Hingga 1952, posisi KPS bergeser dari Menteri Kemakmuran menjadi berada di bawah dan bertanggung jawab kepada Menteri Perekonomian. Di tahun 1957 keluar Keppres X Nomor 172 tanggal 1 Juni 1957, KPS diubah menjadi Biro Pusat Statistik, tanggung jawab dan wewenang kelembagaan ini bergeser menjadi berada langsung di bawah Perdana Menteri.

Pada 1960, Indonesia bergerak lebih maju dalam kerangka memberikan dasar hukum statistik, maka disusunlah dua buah Undang-undang (UU). Pertama, UU No 6 Tahun 1960 tentang Sensus sebagai pengganti Volkstelling Ordonnantie 1930 (Staatsblad 1930 Nomor 128). Kedua, UU No 7 Tahun 1960 tentang Statistik sebagai pengganti Statistiek Ordonnantie 1934 (Staatsblad 1934 Nomor 508).

Berdasarkan Pasal 2 UU Nomor 6 Tahun 1960 tentang Sensus, BPS dipercaya menyelenggarakan sensus penduduk yang pertama setelah Indonesia merdeka. Pelaksanaan sensus penduduk dilakukan serentak di seluruh Indonesia pada 1961.

Sejalan adanya perubahan zaman dan perkembangan ilmu pengetahuan dan teknologi, serta munculnya kebutuhan untuk mendukung tercapainya proyek pembangunan nasional, kedua undang-undang di atas kemudian diganti UU No 16 Tahun 1997 tentang Statistik. Pergantian UU ini juga membawa perubahan nomenklatur kelembagaan. Biro Pusat Statistik berubah nama menjadi “Badan Pusat Statistik”, hingga sekarang ini.

Merujuk Pengenalan Tentang BPS—An Overview of Statistic Indonesia (2008), setidaknya disebutkan beberapa materi muatan baru dalam UU Statistik itu, yang antara lain ialah:

Pertama, jenis statistik dibagi berdasarkan tujuan pemanfaatannya.

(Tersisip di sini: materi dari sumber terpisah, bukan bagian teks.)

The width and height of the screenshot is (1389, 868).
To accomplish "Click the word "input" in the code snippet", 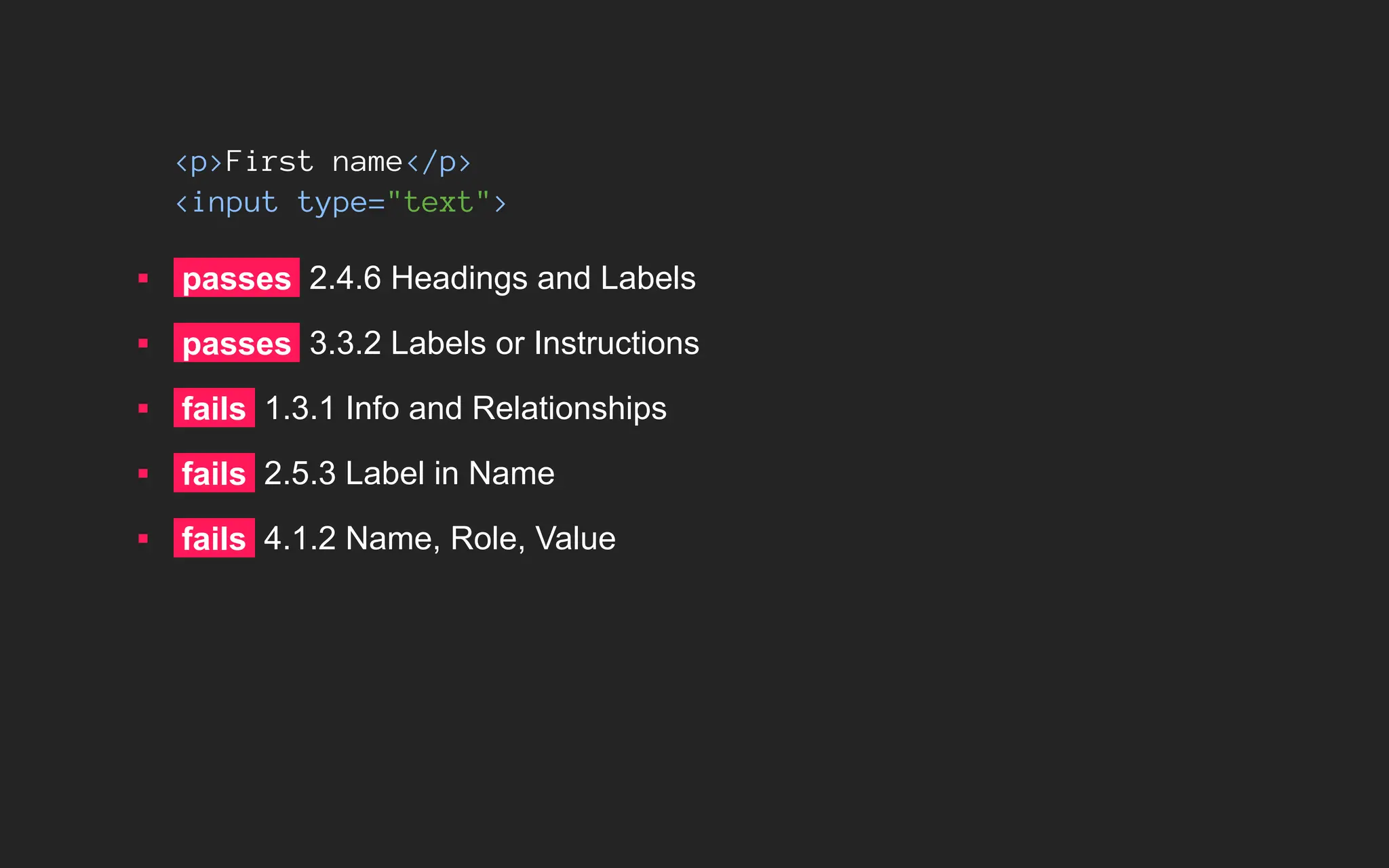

Terdiri dari statistik dasar yang sepenuhnya diselenggarakan oleh BPS; statistik sektoral yang dilaksanakan oleh instansi pemerintah secara mandiri atau bersama dengan BPS; dan statistik khusus yang diselenggarakan oleh lembaga, organisasi, perorangan, dan atau unsur masyarakat lainnya secara mandiri atau bersama dengan BPS.

Kedua, hasil statistik yang diselenggarakan oleh BPS diumumkan dalam Berita Resmi Statistik (BRS) secara teratur dan transparan supaya masyarakat mudah mengetahui dan atau mendapatkan data yang diperlukan.

Ketiga, dibentuk sebuah Forum Masyarakat Statistik sebagai wadah untuk menampung aspirasi masyarakat statistik, yang bertugas memberikan saran dan pertimbangan kepada BPS.

Dan terakhir atau keempat, tujuan akhir dari UU Statistik ini terbangunnya Sistem Statistik Nasional yang handal, efektif, dan efisien. Ini berarti sudah tentu diharapkan juga bakal terbangun sistem data yang akurat dan kredibel serta dapat dipercaya didasarkan pada standar metodelogi statistik yang diakui oleh masyarakat dunia.

Kini memasuki transformasi masyarakat digital atau era Industri 4.0, tantangan BPS tentu semakin bertambah besar. Terlebih Presiden Joko Widodo telah menerbitkan Peraturan Presiden No. 39 Tahun 2019 tentang Satu Data Indonesia. Regulasi ini dimaksudkan supaya pemerintah bisa mengumpulkan data dalam satu pintu yang akurat, mutakhir, terpadu, serta mudah diakses.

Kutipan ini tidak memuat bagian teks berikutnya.